[Opening Input for this task section]

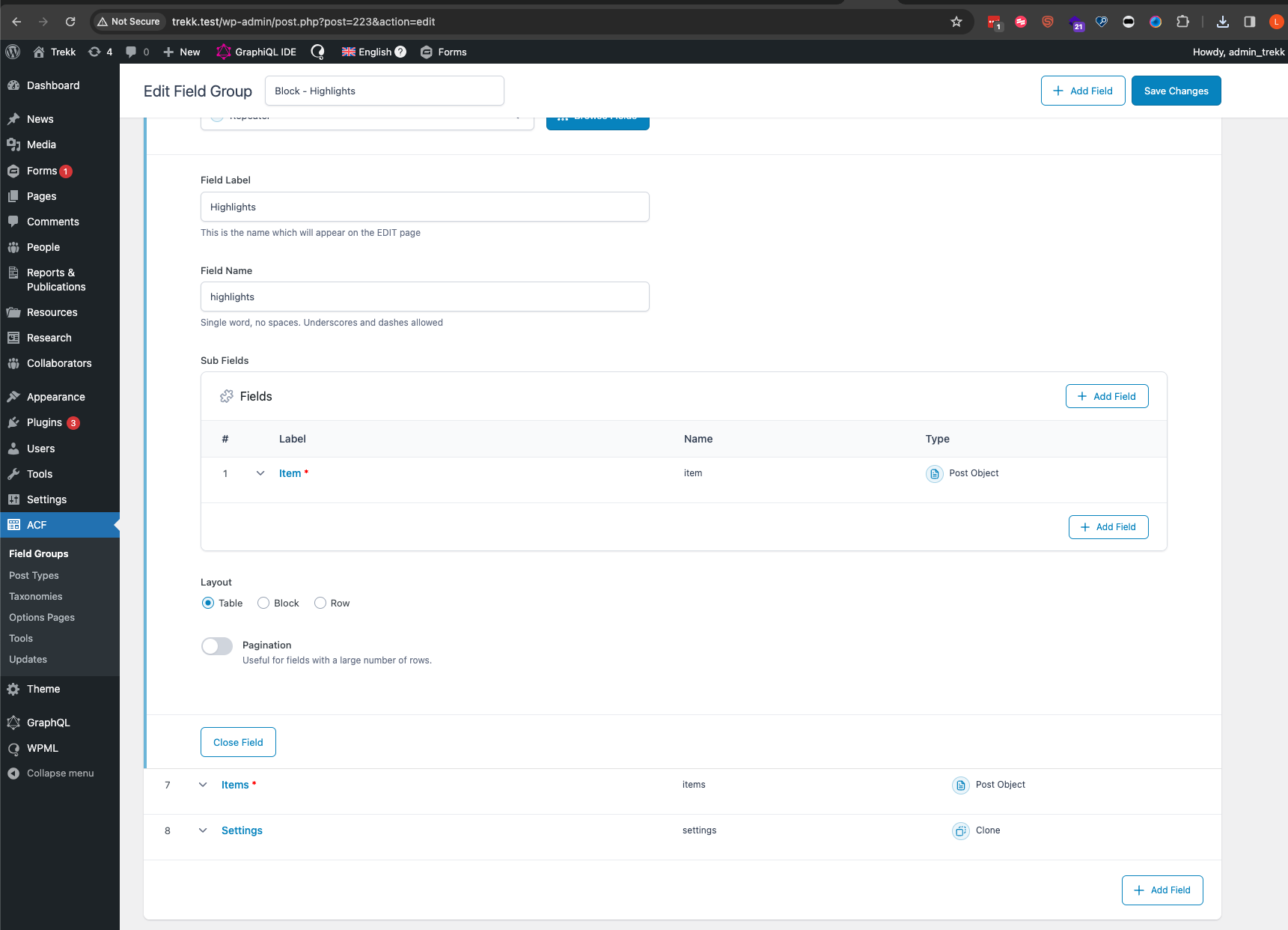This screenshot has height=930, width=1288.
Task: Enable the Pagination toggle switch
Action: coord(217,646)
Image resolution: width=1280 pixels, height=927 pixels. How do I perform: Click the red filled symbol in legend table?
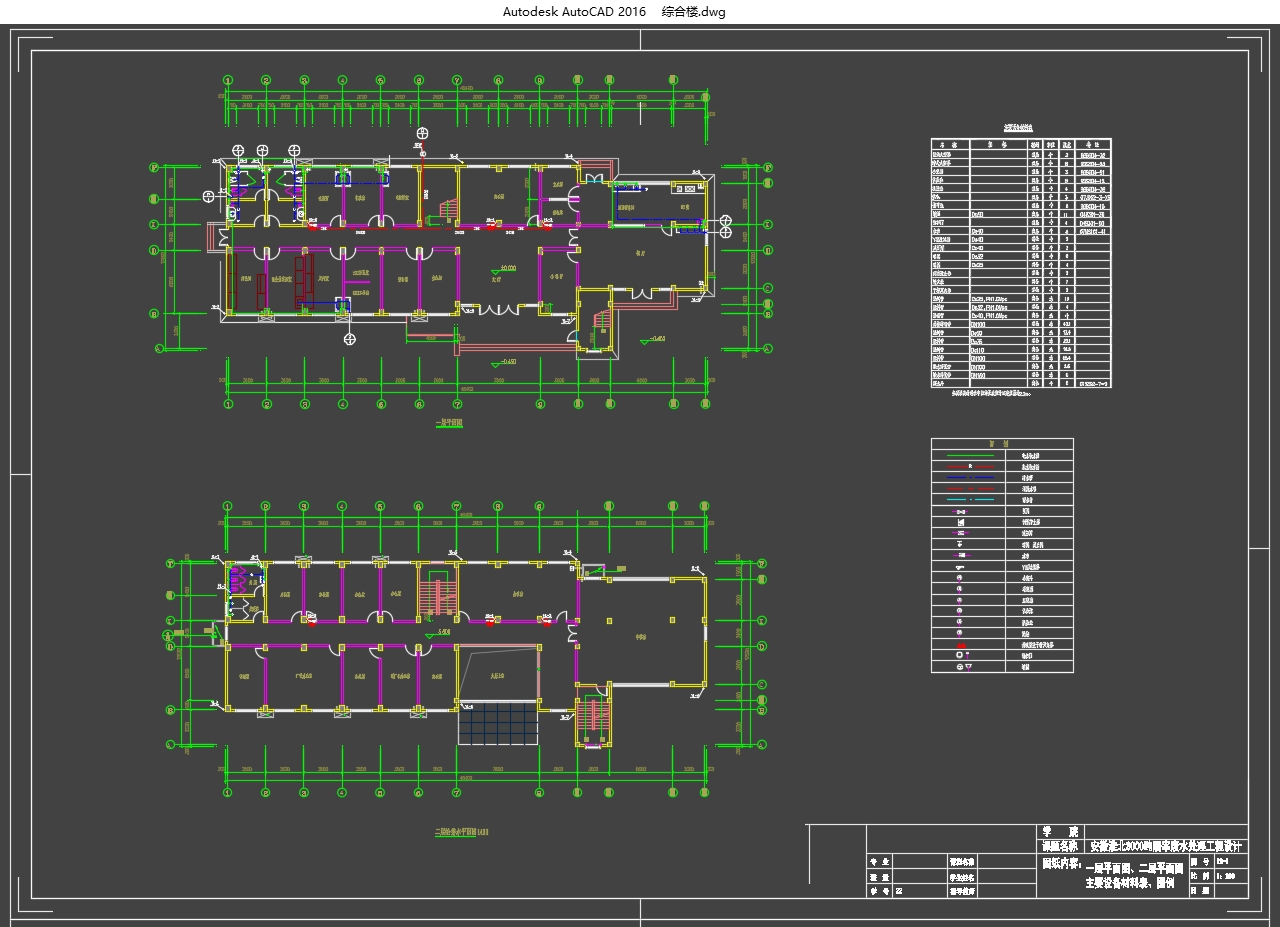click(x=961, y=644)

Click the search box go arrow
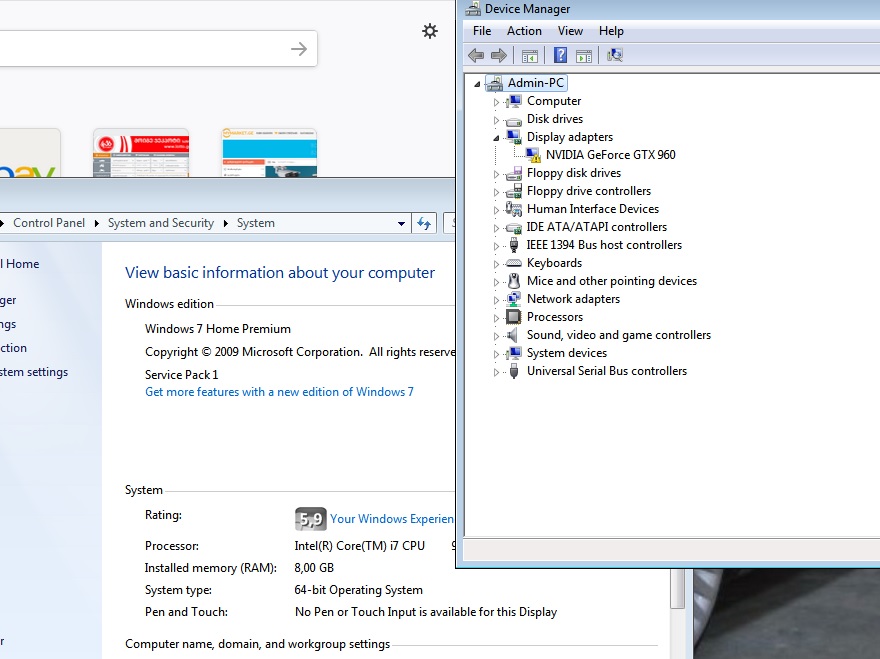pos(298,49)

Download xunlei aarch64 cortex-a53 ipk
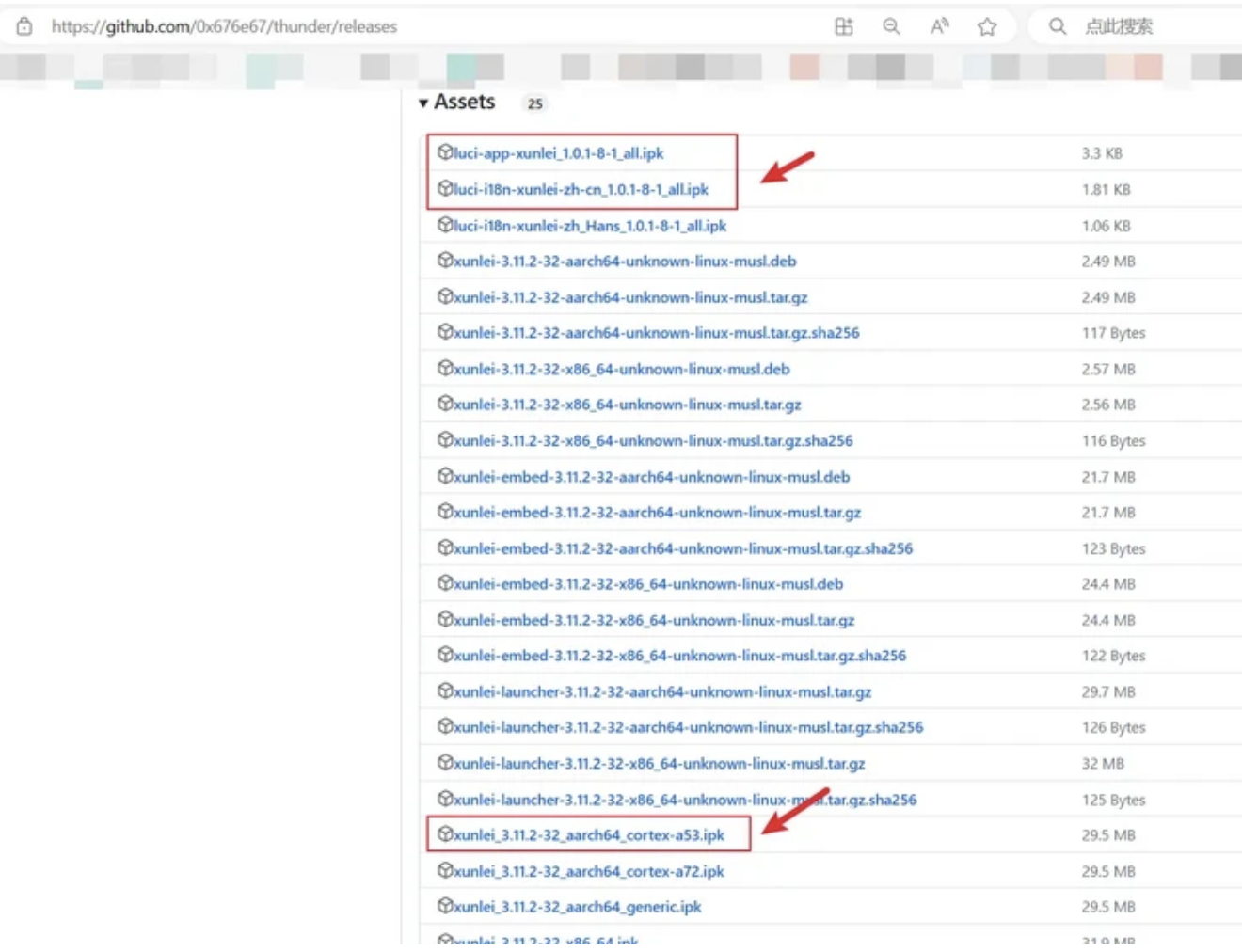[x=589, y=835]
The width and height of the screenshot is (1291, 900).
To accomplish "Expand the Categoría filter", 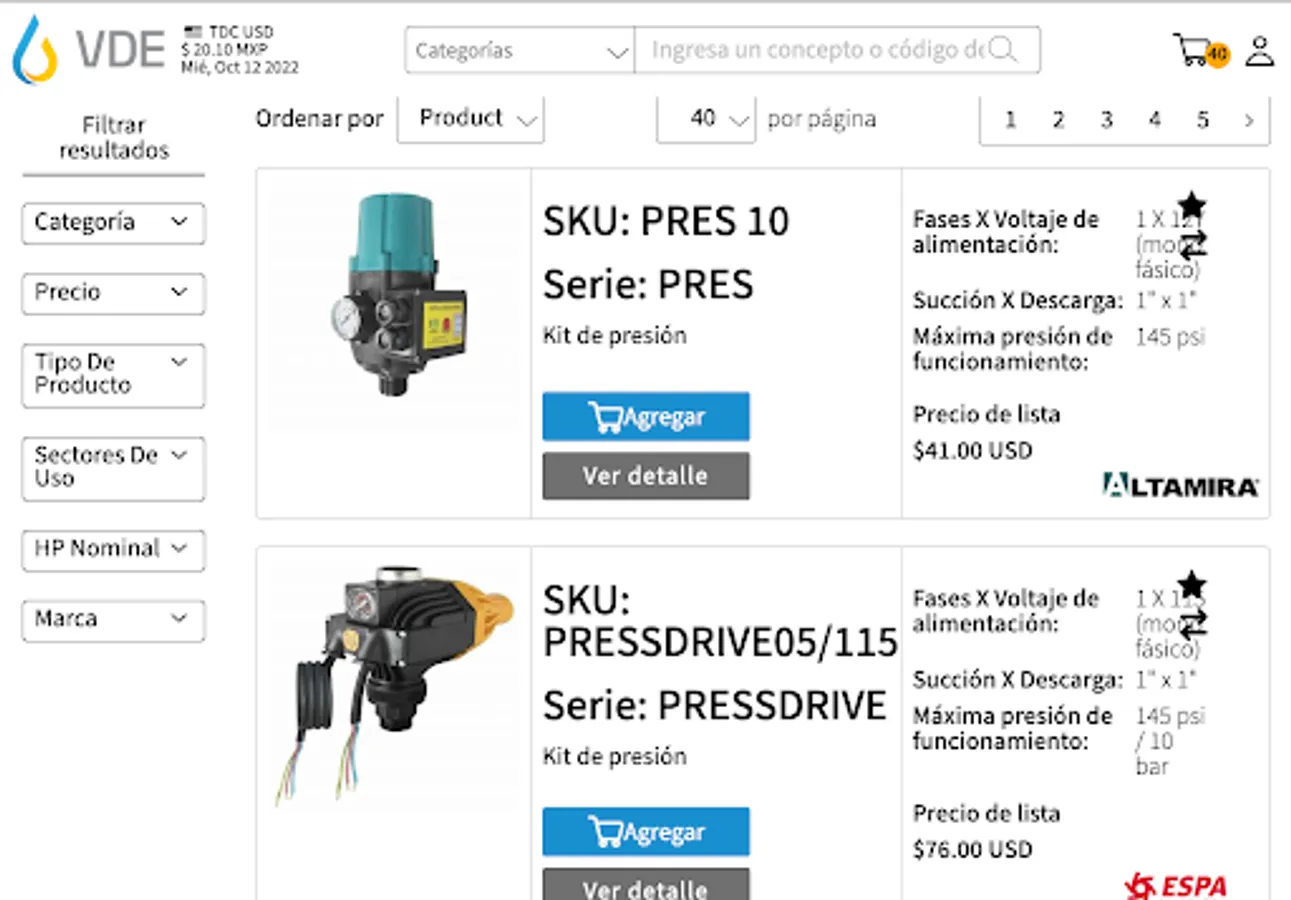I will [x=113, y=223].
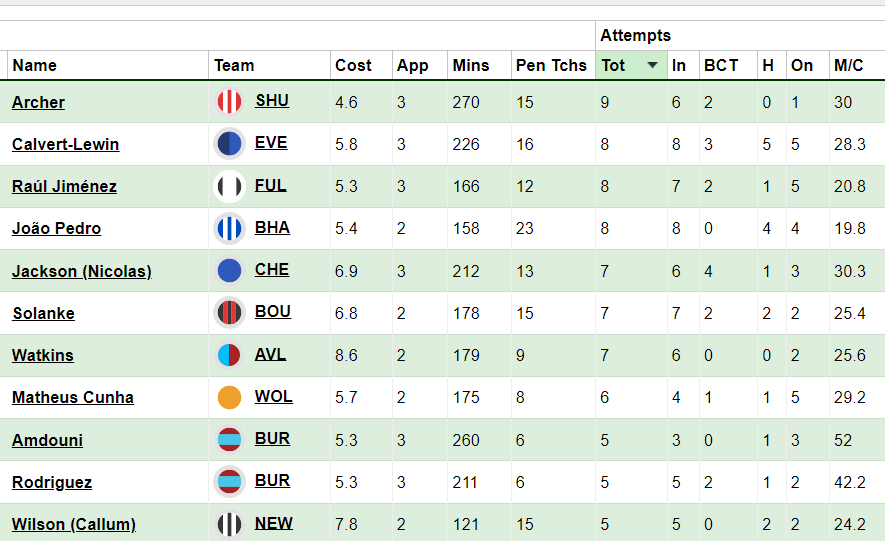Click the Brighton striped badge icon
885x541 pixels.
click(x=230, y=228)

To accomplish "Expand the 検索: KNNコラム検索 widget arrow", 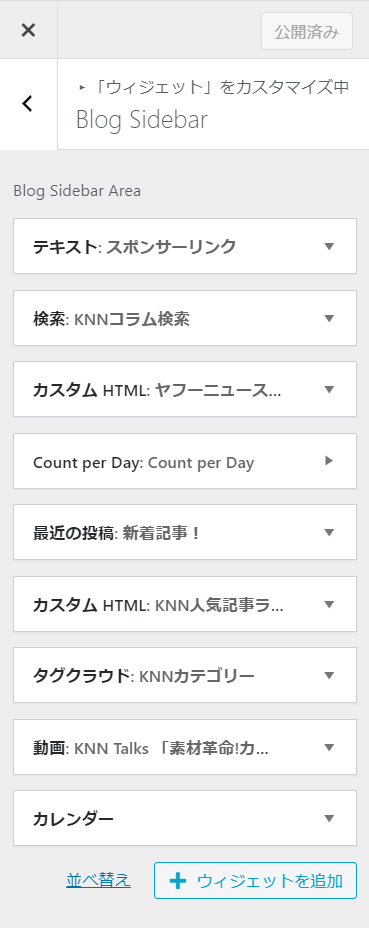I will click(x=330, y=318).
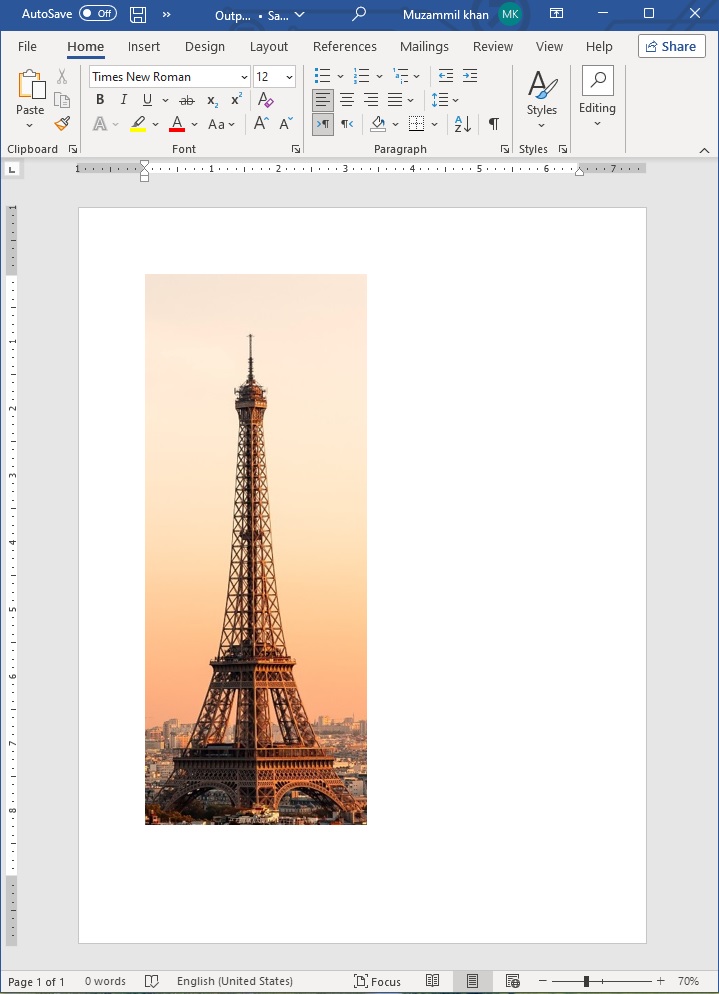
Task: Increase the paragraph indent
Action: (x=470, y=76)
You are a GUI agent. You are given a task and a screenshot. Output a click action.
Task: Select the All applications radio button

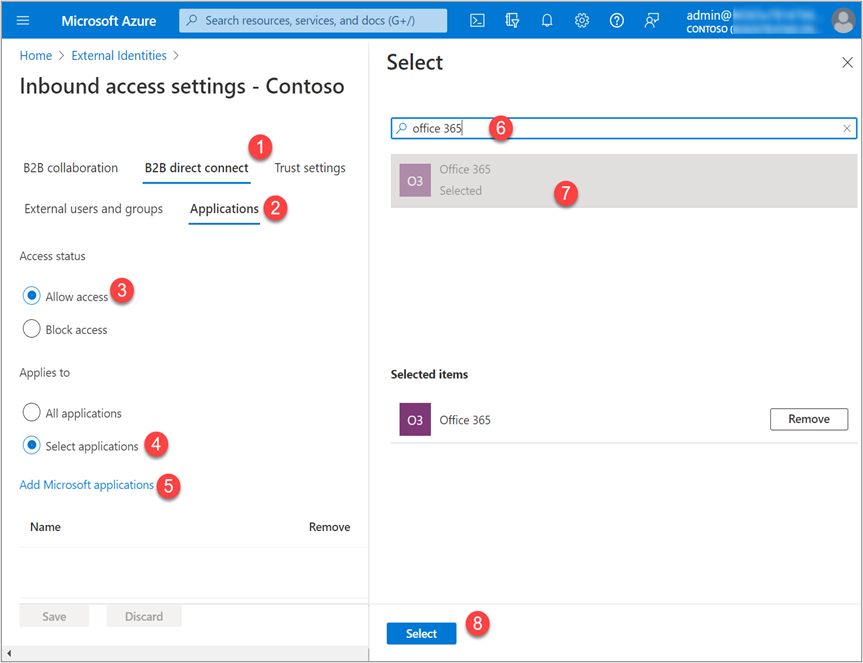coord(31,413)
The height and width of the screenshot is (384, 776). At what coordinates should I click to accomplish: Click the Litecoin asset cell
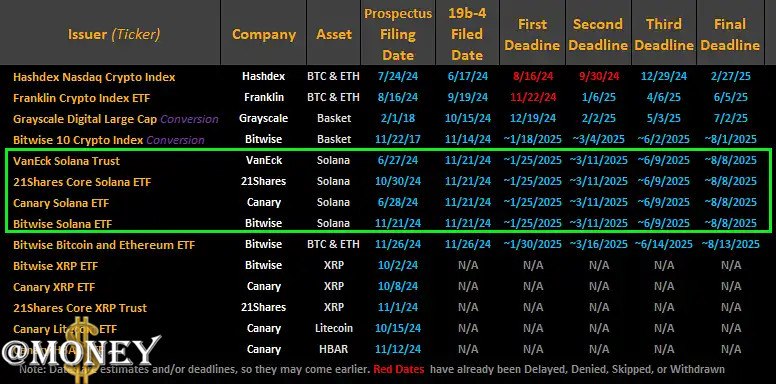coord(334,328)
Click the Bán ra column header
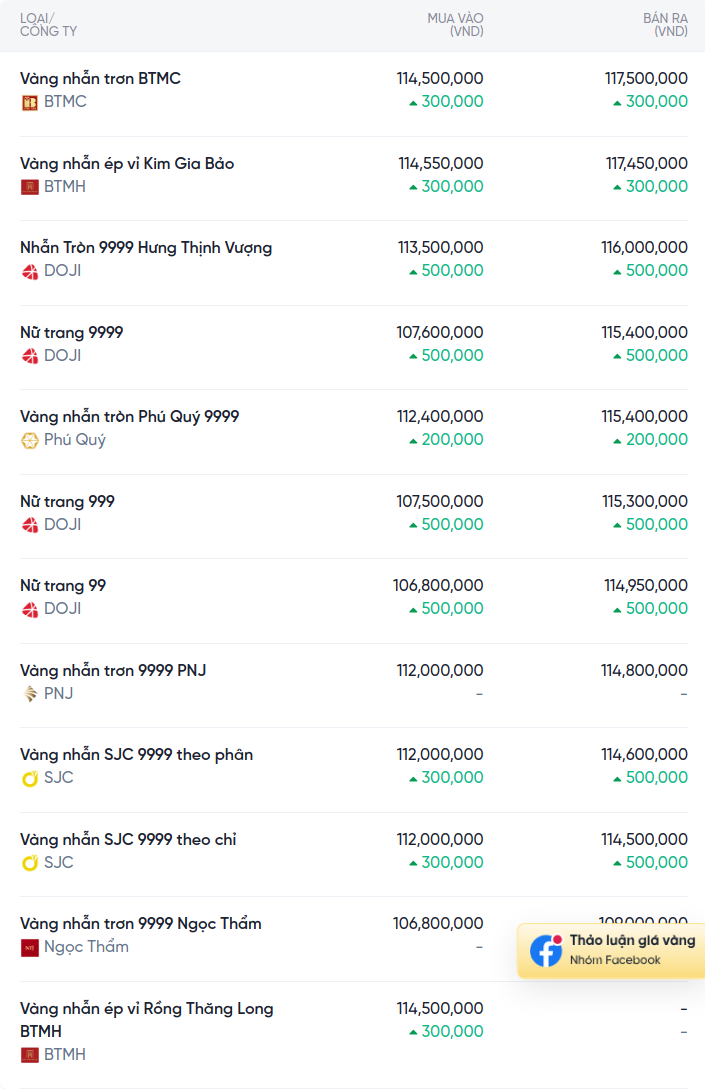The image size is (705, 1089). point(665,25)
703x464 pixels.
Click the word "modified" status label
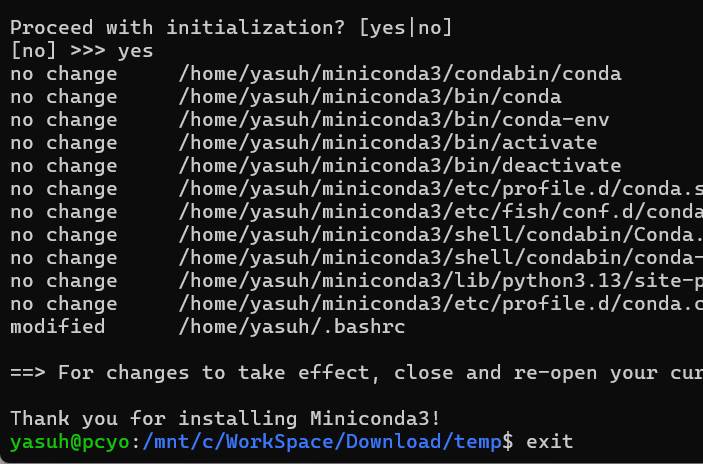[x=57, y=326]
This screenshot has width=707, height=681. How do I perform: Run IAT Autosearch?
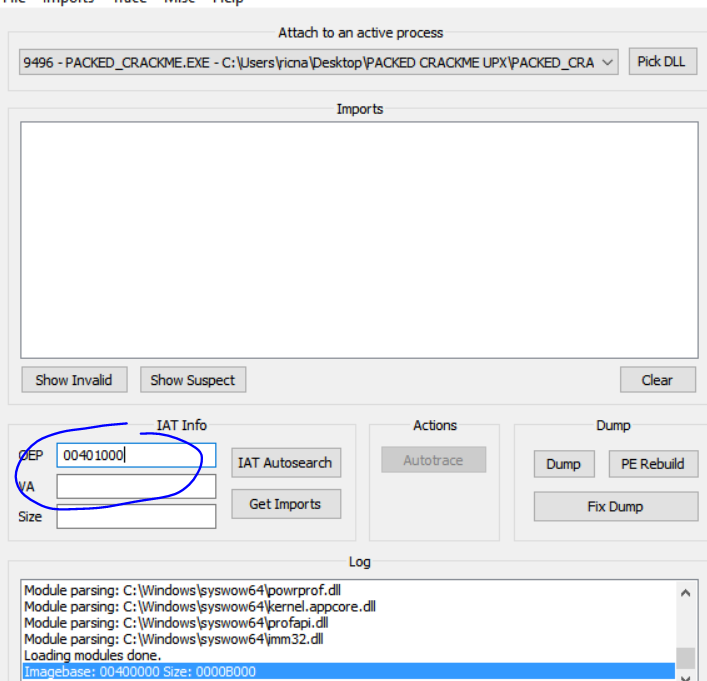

[Closing Input for this task section]

● What to work on: All that the answer may contain is the exact text of the lines from the one with "Click the word" through the last line of the material, pictures excluded.

● Your solution:
Click the word "modified" status label
[x=57, y=326]
This screenshot has width=707, height=681. How do I perform: Run IAT Autosearch?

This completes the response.